**SUPPLIED RECORDS:**
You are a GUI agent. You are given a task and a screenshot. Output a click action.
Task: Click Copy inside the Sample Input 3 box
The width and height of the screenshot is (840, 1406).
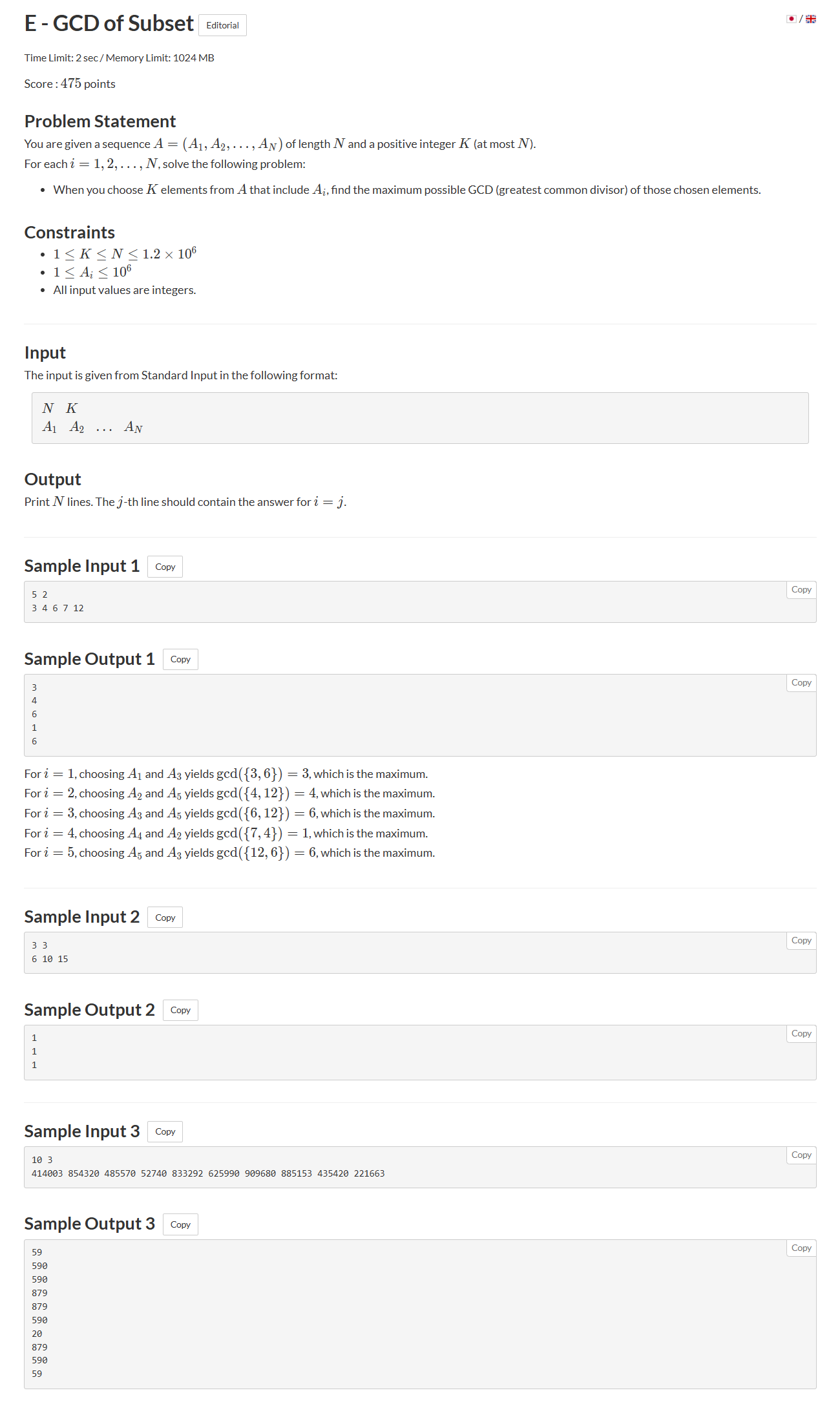[801, 1155]
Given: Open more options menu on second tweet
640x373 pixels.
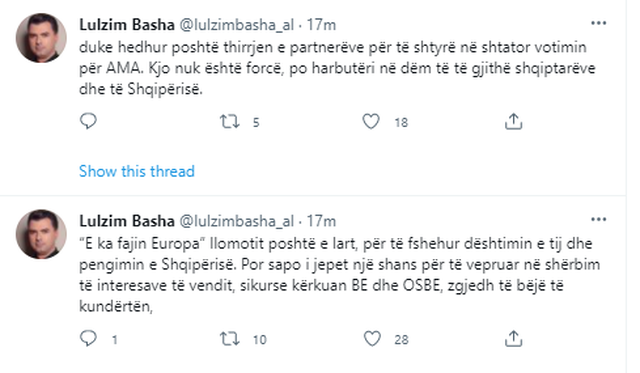Looking at the screenshot, I should pyautogui.click(x=598, y=220).
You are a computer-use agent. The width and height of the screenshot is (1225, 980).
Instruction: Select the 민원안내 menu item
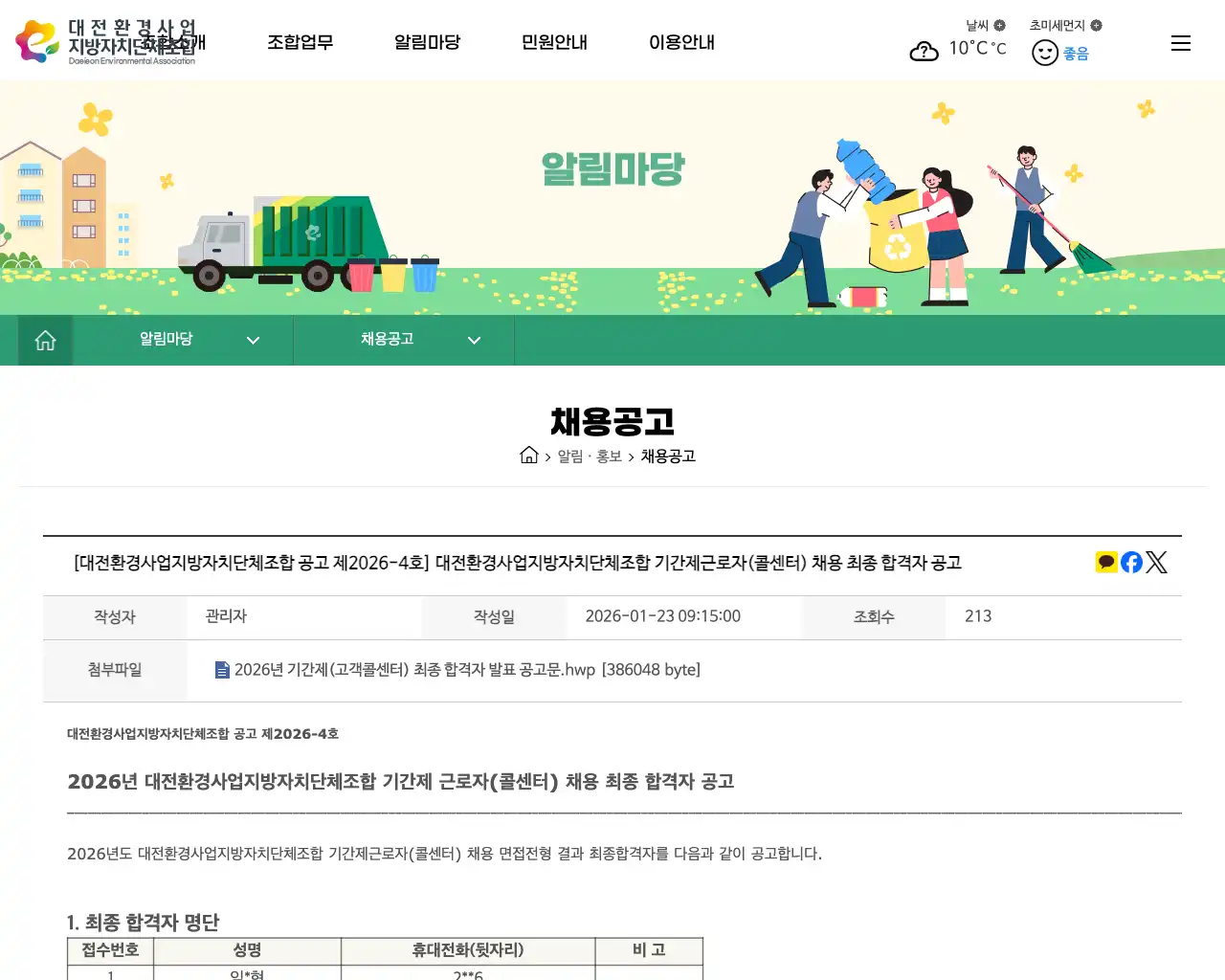(553, 42)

**TASK TO COMPLETE:** Please copy out the lines above word for word, leaving out the pictures.

**RESULT OF THE EXERCISE:**
You are a GUI agent. You are given a task and a screenshot. Output a click action.
Task: Click Copy inside the Sample Input 3 box
The width and height of the screenshot is (840, 1406).
[801, 1155]
Given: Open more options menu on second tweet
640x373 pixels.
Looking at the screenshot, I should pyautogui.click(x=598, y=220).
You are a computer-use agent. The width and height of the screenshot is (1225, 980).
Instruction: Select the 민원안내 menu item
(553, 42)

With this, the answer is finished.